Today, we are in the midst of a wave of definitions of antisemitism that are determined to protect the validity of the idea of the Jewish state from any serious critique coming from anti-Zionist Jews (whose Jewishness is increasingly questioned) and non-Jews, foremost among the latter being Palestinians like Said.
The Jerusalem Declaration on Antisemitism (JDA) illustrates this point. This document situates itself as the liberal replacement to the conservative International Holocaust Remembrance Alliance’s (IHRA) Working Definition of Antisemitism. Like the IHRA definition, the JDA sets for itself the task of determining which kinds of anti-Zionist critiques and views constitute antisemitism and which do not. As one of its signatories, Yair Wallach, recently put it, “The JDA pays special attention to antisemitism in anti-Zionist veneer.”
As a liberal document, the JDA shows tolerance for the diversity of views and perspectives on the Israeli-Palestinian question. But like all liberal documents that have been produced in the thick of a colonial or settler colonial moment, this document keeps intact the colonial contract whereby the colonial masters retain the position of privilege and supremacy in voice and status over the colonised.
The JDA is an orientalist text that fails to produce true opposition to the core problem of the IHRA definition: the silencing and erasure of Palestine and Palestinians.
I am not making a blanket statement on the signatories of the JDA and branding them as orientalists. I am saying that they all have signed an orientalist text.
Part A of the document is the only segment that is worthy of praise, though the anti-racist and anti-colonial intersectional framework could have been employed in much more depth in its formation. Putting that aside, let me focus on the Preamble and sections B and C.
An orientalist text
Said’s seminal work, Orientalism, did not become a classic only because it critiqued avowedly imperial and explicitly racist texts and authors. It gained widespread acclaim because it showed how imperialist and racist world views can also remain intact in texts that profess liberal and even anti-colonial positions.

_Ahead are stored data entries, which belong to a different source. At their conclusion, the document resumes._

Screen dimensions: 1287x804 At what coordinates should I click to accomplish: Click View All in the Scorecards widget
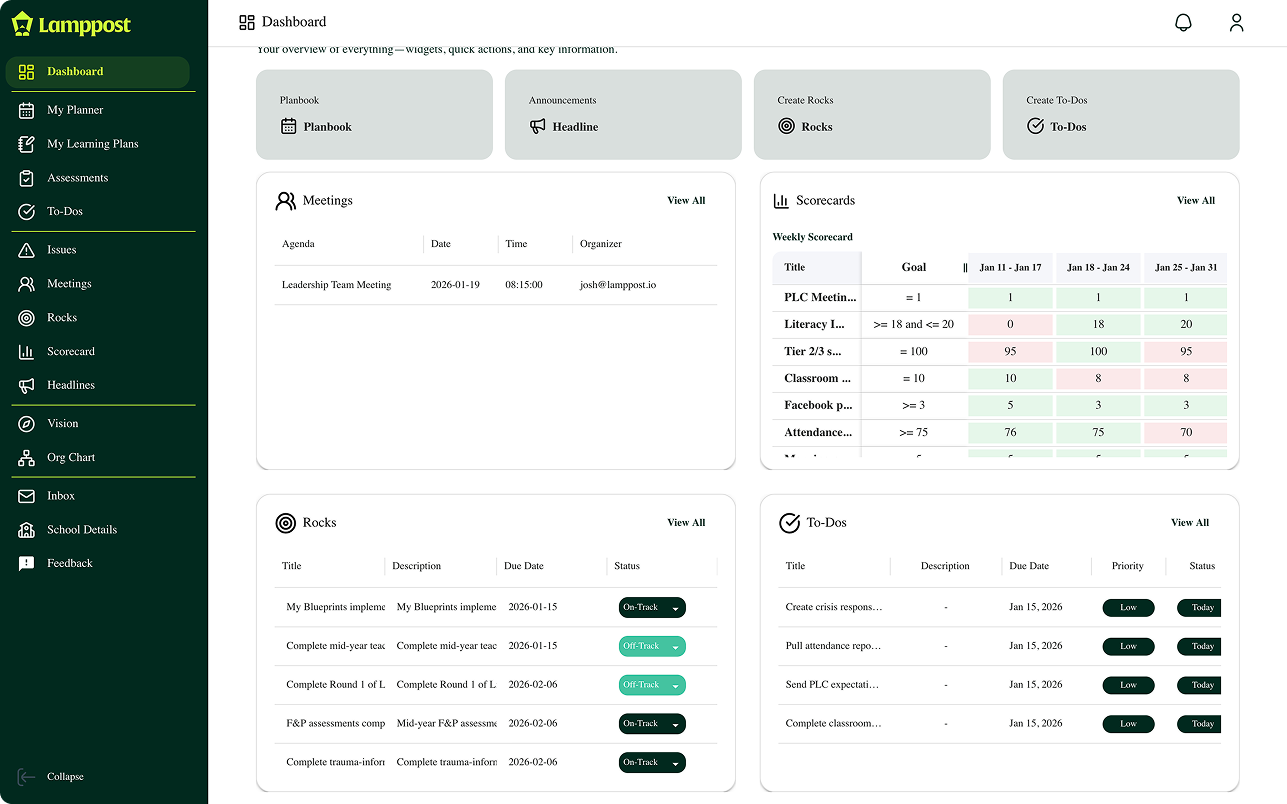(1196, 200)
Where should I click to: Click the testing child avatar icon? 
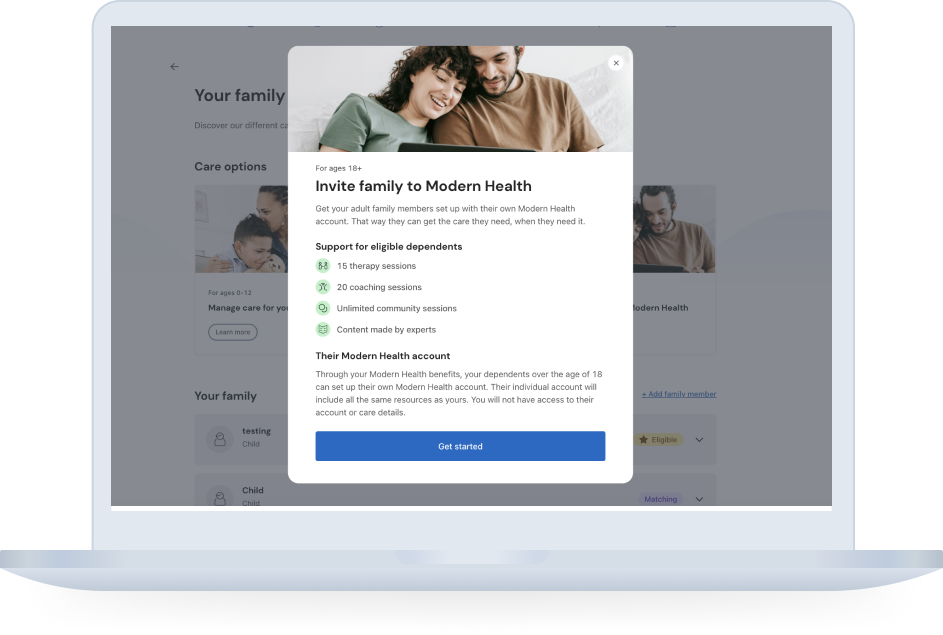220,440
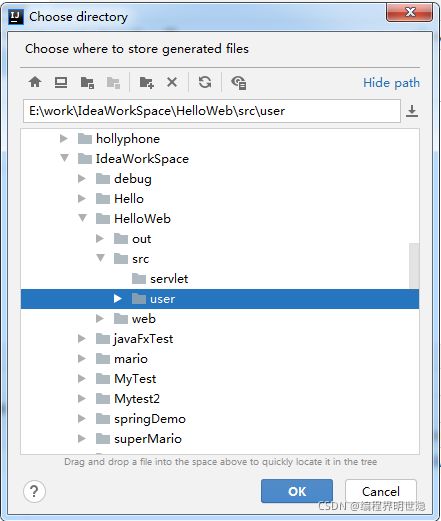This screenshot has width=441, height=521.
Task: Go to the Home directory icon
Action: pyautogui.click(x=35, y=82)
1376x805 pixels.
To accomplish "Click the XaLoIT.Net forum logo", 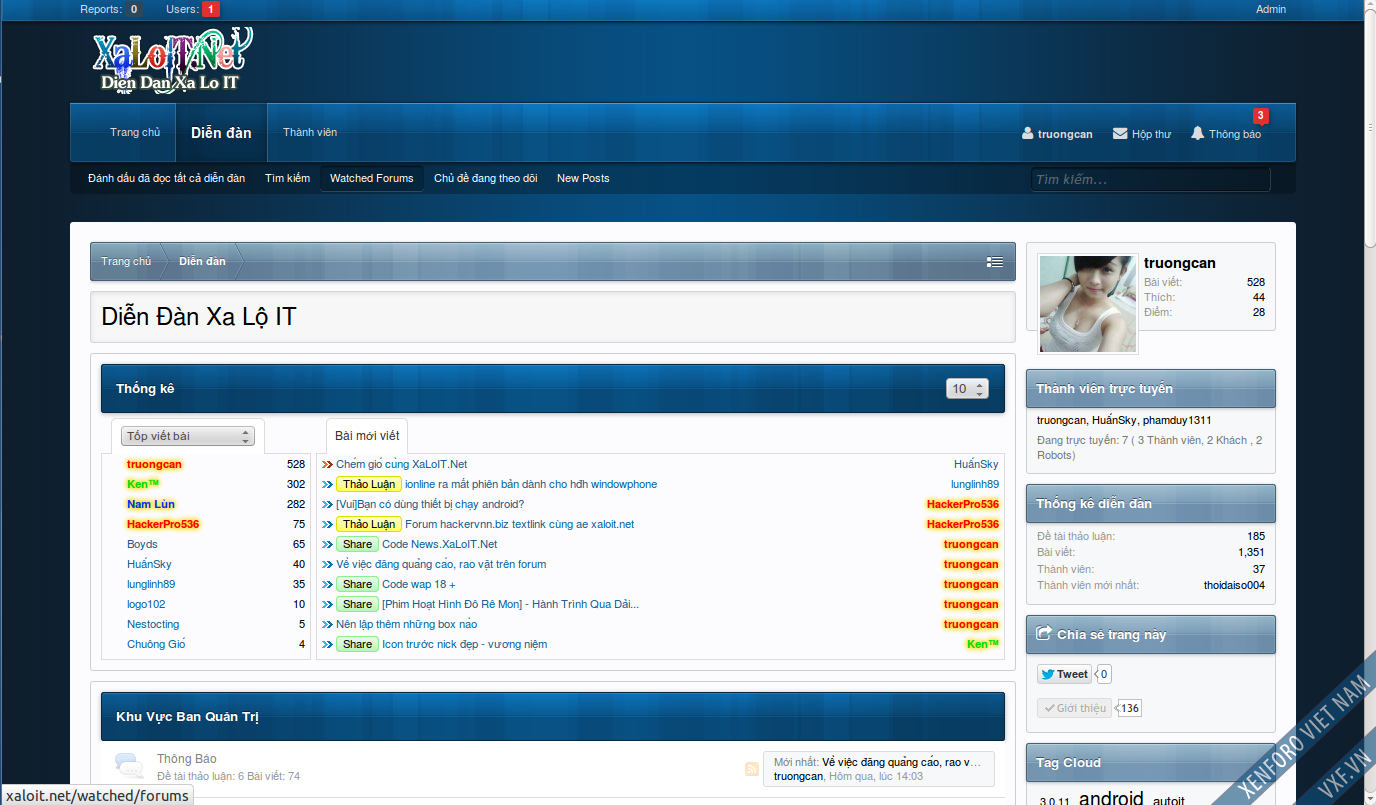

Whereas the IHRA definition is an overtly conservative, settler colonial and racist text, the JDA casts itself as a liberal, tolerant and anti-racist document. I need not repeat the critiques of the IHRA definition here, which are plentiful. But the relatively covert orientalism of the JDA requires further explanation and critique.
Two main features of the JDA text clearly illustrate its orientalism.
The first feature concerns the positionality of the Palestinians in the document. Palestinians and the Palestinian critique of Israel appear in two main ways in the JDA.
First, near the end of the Preamble, the JDA states: “[H]ostility to Israel could be an expression of an antisemitic animus, or it could be a reaction to a human rights violation, or it could be the emotion that a Palestinian person feels on account of their experience at the hands of the State [emphases added].”
In supposed opposition to the IHRA definition’s blanket claim that “anti-Zionism is antisemitism”, the JDA tells its intended audience, the Euro-American world, that even though hostile, reactionary, and emotional, the anti-Zionism of the Palestinian can be, in some cases, tolerable. Thus, what is going to save Palestinians from the charge of antisemitism is not a fair hearing of the substance of their claims, statements, and campaigns which have always emphasised that their opposition is not to Jews but to a state that has committed acts of violence against them. Rather, what will save Palestinians is the idea that gentle hearts in the “civilised West” can appreciate that the Orient is an emotional subject whose irrational exaggerations are based on experiences of brutal eliminatory violence and therefore should be tolerated. Pardon me, I meant based on experiences “at the hands of the State.”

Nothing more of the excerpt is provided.